Instructions for the task:
Copy the glaucoma classification text, everything from "G. Family History" down to "create a library.", and switch "patients" to "individuals".
(Beginning of Document section)
Aditya Paramananda
Glaucoma attacks people from young to old age. Generally, this disease can attack people who suffer from diabetes and hypertension. And also, hereditary factors can also be the main factor in developing glaucoma. Glaucoma is also a disease that cannot be cured at this time and has many factors. Therefore, researchers can classify glaucoma disease and find the accuracy value in classifying the disease. In classifying diseases, researchers use several variables to search based on the existing diagnosis. To know that this diagnosis can be classified, you need to use machine learning classification methods. Therefore, researchers used Naïve Bayes, Random Forest, and KNN methods to classify glaucoma. The results of this research are that the KNN method obtains the best results compared to others. The Naïve Bayes method obtained 50% and the Random Forest method obtained 50%. KNN obtained accuracy results of 55% with split data of 60% training and 40% testing.
1. Datasets
This dataset contains data on patients with glaucoma. This dataset contains 10,000 data records used for glaucoma disease detection. This dataset contains:
A. Patient ID
B. Age
C. Gender
D. Visual Acuity Measurements
E. Intraocular Pressure (IOP)
F. Cup-to-Disc Ratio (CDR)
G. Family History
H. Medical History
I. Medication Usage
J. Visual Field Test Results
K. Optical Coherence Tomography (OCT) Results
L. Pachymetry
M. Cataract Status
N. Angle Closure Status
O. Visual Symptoms
P. Diagnosis
Q. Glaucoma Type
2. Method
A. Dataset
The first step that researchers take is selecting a dataset to study. Researchers chose a dataset from Kaggle which contained glaucoma sufferers. This data contains a total of 10,000 data on patients suffering from glaucoma. The purpose of choosing this dataset is to be able to classify glaucoma disease based on the diagnostic variables in the data. Next, get into coding by starting to create a library.
(End of Document section)
(Beginning of Study material)
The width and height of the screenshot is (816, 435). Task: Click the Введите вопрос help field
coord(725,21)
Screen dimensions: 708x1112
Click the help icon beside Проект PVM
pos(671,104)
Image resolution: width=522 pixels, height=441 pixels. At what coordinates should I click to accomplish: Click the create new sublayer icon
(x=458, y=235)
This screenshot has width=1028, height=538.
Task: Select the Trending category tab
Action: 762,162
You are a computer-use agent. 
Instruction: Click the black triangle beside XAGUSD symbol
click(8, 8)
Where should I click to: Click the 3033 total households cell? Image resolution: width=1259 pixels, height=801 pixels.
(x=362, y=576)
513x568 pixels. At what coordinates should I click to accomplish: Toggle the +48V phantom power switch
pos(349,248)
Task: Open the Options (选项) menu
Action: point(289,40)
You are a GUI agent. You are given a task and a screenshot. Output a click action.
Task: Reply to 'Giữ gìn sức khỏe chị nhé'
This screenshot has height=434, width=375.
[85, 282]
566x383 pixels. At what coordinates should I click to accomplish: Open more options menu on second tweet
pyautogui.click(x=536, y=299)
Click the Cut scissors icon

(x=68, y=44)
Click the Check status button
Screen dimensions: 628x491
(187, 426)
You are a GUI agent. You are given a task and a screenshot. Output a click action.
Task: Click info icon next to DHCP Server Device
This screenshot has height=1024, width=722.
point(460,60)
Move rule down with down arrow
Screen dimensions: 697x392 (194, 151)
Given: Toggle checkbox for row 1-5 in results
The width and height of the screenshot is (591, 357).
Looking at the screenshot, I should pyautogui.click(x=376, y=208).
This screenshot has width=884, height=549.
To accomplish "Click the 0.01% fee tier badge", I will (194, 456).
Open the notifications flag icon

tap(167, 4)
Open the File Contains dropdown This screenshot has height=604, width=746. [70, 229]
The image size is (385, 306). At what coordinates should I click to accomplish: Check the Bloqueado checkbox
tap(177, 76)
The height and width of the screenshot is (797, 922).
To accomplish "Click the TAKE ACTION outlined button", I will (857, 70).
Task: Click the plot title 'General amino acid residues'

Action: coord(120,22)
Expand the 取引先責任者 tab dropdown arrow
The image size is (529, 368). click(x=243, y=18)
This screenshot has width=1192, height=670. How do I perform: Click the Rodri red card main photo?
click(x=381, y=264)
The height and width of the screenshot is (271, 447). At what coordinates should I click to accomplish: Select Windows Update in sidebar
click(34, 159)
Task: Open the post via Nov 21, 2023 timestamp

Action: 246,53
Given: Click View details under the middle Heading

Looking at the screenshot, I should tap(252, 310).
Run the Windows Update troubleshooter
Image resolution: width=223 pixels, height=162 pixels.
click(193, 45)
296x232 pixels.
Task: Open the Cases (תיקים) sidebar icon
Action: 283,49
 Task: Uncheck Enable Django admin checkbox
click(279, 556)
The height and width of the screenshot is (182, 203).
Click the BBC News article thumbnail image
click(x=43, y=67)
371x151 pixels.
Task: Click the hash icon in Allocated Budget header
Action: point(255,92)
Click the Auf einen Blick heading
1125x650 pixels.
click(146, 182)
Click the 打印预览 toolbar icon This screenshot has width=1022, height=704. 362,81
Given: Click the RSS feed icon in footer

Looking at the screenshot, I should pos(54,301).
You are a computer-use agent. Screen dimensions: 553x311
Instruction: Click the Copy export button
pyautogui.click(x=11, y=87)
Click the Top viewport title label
(End of Study material)
Solution for this exercise:
G. Family History
H. Medical History
I. Medication Usage
J. Visual Field Test Results
K. Optical Coherence Tomography (OCT) Results
L. Pachymetry
M. Cataract Status
N. Angle Closure Status
O. Visual Symptoms
P. Diagnosis
Q. Glaucoma Type
2. Method
A. Dataset
The first step that researchers take is selecting a dataset to study. Researchers chose a dataset from Kaggle which contained glaucoma sufferers. This data contains a total of 10,000 data on individuals suffering from glaucoma. The purpose of choosing this dataset is to be able to classify glaucoma disease based on the diagnostic variables in the data. Next, get into coding by starting to create a library.